Recent studies have identified an important reorganization of the Svalbarð estate, north-east Iceland around AD 1300. The initial coastal-focused settlement of the region was followed by the founding of new farms in the deep interior. Most were not sustained and some farm sites on the coast were also reduced. Initially, the magnate’s farm of Svalbarð had a herding economy supplemented by fishing while Hjálmarsvík, its coastal neighbor, exploited a diversity of marine resources. Around AD 1300 Svalbarð became the chief consumer of the region’s marine resources and Hjálmarsvík become a more specialized sheep-herding farm resembling other small farms. While this switch occurred during a period in which wool production was on the increase in Iceland, it also corresponds to a phase of climatic cooling.

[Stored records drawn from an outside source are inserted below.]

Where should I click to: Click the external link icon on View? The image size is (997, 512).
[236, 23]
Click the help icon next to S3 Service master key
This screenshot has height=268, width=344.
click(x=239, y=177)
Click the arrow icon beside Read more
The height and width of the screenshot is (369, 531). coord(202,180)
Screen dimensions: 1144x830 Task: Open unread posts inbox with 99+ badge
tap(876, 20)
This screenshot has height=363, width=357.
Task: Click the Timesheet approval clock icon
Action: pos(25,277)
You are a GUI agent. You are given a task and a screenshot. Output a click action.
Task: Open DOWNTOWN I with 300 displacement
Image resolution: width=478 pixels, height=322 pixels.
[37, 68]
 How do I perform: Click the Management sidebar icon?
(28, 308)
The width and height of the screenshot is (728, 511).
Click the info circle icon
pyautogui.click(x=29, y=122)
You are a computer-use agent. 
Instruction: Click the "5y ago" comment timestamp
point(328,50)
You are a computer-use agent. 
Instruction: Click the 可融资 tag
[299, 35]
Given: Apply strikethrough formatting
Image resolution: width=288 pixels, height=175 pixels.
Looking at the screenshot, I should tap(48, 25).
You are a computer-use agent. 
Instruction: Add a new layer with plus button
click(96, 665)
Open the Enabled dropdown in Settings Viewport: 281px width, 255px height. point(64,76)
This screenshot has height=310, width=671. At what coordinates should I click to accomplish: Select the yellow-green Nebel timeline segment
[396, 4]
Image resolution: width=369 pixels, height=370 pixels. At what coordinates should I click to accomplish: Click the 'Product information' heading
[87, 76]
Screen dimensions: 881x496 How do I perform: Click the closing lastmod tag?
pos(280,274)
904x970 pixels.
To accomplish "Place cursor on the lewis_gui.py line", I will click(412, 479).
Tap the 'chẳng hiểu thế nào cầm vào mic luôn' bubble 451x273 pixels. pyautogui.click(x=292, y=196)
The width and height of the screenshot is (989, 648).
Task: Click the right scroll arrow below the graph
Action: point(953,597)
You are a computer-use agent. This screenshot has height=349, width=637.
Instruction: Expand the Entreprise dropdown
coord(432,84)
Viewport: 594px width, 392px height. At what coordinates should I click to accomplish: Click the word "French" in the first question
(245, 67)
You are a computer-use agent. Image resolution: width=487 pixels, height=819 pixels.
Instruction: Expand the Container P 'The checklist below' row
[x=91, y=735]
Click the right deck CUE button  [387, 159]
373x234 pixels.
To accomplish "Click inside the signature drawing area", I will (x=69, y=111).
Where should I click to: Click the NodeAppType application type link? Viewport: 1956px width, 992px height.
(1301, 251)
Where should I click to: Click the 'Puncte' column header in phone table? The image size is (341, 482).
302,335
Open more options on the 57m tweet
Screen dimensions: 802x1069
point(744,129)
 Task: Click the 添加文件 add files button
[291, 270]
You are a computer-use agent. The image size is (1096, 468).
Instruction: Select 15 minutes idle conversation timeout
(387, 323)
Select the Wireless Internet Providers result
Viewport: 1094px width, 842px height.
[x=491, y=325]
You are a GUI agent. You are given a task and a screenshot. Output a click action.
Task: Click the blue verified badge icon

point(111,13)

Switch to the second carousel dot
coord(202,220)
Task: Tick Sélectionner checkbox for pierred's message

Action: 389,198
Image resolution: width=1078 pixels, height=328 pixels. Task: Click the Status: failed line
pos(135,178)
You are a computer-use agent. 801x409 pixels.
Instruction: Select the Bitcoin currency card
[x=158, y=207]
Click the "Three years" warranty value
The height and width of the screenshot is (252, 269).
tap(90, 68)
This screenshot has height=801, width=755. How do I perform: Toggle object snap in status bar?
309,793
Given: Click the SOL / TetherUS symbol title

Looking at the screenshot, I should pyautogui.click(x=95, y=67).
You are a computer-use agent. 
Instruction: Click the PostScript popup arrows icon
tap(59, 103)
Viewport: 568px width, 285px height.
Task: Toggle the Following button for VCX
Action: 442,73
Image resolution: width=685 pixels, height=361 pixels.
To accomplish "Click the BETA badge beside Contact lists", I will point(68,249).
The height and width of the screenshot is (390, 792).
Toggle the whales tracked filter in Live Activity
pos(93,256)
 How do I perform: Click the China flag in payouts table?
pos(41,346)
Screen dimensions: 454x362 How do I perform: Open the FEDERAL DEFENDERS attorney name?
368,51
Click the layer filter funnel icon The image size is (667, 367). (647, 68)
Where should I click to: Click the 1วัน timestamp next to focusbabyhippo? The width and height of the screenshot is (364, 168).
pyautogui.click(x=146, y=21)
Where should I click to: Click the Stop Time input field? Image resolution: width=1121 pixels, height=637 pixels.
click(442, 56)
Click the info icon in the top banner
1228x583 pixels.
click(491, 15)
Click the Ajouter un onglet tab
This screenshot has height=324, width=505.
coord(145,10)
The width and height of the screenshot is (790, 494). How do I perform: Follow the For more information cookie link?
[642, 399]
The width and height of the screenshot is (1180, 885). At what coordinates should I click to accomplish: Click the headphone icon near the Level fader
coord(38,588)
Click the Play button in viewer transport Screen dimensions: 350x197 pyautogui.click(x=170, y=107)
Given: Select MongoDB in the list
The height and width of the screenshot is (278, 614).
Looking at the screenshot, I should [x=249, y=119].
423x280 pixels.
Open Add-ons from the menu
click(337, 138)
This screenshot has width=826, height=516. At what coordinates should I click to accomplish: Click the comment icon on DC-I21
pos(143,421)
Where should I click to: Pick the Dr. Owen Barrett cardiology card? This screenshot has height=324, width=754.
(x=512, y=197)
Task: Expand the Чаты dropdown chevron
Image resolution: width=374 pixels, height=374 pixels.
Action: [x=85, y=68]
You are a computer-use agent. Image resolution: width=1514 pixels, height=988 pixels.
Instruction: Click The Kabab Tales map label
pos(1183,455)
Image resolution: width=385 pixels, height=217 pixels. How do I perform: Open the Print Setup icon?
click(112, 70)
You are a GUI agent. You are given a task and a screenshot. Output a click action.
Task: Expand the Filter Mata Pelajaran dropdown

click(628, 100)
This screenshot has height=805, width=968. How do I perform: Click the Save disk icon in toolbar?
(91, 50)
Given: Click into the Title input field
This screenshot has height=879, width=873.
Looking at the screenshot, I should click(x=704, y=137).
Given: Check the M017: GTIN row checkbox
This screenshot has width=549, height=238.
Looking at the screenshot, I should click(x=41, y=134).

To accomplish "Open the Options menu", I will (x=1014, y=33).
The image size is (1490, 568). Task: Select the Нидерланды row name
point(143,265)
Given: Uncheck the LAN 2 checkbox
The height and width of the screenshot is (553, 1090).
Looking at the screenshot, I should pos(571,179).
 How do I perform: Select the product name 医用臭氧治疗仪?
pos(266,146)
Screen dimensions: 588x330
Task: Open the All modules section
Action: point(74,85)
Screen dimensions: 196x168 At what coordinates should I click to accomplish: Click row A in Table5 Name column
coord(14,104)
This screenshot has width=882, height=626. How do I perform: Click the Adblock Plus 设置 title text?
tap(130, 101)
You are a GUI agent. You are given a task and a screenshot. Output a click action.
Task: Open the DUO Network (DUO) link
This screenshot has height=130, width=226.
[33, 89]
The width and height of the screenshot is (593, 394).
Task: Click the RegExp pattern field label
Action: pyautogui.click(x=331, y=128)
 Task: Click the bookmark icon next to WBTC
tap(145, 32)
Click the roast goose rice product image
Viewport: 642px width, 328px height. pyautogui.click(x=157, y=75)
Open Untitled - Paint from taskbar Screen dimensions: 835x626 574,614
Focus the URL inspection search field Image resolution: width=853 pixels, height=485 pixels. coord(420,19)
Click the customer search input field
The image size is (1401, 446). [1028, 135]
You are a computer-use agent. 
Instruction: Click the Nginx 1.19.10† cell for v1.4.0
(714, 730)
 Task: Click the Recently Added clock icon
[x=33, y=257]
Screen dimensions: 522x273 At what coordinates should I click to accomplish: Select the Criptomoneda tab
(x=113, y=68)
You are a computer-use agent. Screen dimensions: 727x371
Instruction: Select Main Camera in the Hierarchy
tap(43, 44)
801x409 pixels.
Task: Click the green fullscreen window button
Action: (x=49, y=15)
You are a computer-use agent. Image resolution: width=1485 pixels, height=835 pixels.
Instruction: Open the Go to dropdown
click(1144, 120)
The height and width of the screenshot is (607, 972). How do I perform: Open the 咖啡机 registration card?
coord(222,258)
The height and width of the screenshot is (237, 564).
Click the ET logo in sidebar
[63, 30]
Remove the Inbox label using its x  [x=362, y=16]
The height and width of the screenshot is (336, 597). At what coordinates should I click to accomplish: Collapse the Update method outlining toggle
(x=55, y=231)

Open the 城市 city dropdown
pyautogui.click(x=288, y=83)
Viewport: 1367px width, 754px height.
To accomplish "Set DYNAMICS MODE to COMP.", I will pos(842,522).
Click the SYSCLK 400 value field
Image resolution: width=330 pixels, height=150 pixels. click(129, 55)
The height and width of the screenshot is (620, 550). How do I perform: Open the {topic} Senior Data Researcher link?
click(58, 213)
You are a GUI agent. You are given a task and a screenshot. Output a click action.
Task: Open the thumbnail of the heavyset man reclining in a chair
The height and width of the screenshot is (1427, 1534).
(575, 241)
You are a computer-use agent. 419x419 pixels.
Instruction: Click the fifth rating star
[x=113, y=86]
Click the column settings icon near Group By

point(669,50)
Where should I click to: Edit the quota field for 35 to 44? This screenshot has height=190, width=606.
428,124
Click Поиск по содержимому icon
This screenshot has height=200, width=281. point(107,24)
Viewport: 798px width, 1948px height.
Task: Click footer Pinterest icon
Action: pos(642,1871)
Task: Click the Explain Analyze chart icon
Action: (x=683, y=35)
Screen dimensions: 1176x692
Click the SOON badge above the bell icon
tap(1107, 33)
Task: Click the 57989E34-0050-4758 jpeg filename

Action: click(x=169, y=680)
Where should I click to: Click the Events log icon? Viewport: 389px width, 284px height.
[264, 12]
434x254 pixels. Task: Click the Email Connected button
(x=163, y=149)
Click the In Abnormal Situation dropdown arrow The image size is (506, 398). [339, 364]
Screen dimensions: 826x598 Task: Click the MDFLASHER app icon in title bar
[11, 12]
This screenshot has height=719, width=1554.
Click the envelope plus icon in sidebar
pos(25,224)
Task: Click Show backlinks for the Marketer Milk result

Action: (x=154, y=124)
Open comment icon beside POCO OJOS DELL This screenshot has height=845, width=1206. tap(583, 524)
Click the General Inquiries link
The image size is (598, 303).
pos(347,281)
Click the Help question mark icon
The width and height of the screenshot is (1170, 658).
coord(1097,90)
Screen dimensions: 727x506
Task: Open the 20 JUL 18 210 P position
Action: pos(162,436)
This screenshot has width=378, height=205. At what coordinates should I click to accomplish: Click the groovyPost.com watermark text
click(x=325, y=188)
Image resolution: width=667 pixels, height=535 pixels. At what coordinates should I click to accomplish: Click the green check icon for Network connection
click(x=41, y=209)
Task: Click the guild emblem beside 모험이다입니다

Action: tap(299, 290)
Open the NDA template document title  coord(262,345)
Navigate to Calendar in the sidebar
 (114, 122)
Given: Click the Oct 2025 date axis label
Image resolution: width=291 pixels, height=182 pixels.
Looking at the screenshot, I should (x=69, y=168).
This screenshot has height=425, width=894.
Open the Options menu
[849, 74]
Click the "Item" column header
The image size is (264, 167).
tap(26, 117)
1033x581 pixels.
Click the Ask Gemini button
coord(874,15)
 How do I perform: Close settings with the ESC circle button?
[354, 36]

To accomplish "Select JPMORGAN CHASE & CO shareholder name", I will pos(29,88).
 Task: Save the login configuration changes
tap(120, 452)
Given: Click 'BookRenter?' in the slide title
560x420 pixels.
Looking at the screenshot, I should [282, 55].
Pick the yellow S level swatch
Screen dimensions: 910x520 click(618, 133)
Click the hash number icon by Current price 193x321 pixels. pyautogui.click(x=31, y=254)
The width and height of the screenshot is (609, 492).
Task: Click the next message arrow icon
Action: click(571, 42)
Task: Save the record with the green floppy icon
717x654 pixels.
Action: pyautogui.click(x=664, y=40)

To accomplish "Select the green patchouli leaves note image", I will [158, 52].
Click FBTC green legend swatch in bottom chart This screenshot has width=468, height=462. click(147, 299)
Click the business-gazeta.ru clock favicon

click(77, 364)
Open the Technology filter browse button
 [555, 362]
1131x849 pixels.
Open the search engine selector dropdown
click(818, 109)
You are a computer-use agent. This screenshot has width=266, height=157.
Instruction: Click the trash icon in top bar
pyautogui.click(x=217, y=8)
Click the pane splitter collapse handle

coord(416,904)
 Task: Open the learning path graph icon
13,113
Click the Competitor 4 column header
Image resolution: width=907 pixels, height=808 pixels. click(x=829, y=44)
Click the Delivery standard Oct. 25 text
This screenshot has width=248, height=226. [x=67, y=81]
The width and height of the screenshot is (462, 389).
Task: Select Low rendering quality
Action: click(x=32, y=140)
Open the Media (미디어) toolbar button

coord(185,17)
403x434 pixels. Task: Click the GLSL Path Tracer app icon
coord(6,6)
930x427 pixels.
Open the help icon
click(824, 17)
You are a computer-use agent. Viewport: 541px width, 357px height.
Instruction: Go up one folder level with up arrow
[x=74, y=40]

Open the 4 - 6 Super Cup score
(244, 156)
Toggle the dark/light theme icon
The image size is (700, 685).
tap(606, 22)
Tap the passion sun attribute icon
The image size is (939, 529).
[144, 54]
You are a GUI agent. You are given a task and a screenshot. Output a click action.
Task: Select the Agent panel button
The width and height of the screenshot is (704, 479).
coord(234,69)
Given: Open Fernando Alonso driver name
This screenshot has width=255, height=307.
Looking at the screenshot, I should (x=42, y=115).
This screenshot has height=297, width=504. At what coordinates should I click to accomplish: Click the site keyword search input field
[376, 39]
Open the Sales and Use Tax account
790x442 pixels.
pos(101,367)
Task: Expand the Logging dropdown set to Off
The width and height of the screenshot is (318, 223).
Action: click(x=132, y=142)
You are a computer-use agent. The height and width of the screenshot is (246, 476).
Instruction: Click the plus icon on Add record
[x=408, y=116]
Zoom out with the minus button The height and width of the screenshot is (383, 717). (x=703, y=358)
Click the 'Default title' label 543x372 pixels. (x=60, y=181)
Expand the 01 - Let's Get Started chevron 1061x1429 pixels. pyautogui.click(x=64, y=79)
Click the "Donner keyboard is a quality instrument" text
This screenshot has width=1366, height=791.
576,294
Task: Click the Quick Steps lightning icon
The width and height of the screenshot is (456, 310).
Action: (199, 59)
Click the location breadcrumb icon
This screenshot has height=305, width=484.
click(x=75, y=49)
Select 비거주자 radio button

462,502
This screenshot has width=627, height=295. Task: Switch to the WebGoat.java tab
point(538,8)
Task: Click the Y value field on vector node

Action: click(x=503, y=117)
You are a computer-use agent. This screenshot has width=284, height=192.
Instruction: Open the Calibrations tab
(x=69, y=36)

New geoarchaeological and remote sensing data provide a means of resolving the roles of these trends on the Svalbarð estate. These local-scale data enable us to assess inter-site variation in growing season and other landscape productivities and hence to model past landscape productivities, in reference to paleoclimate records and satellite data. In this paper, « predicted » productive potential and vulnerabilities of these farms are compared to archaeological records of occupation, land use and resiliency.

Cite this Record

The Variable Resilience of Large and Small Holdings on the Svalbard Estate, NE Iceland: A Multidisciplinary Study of Farm Abandonments Circa AD 1300. James Woollett, Céline Dupont-Hébert, Paul Adderley, Guðrun Alda Gísladóttir, Natasha Roy. Presented at The 82nd Annual Meeting of the Society for American Archaeology, Washington, DC. 2018 ( tDAR id: 444252)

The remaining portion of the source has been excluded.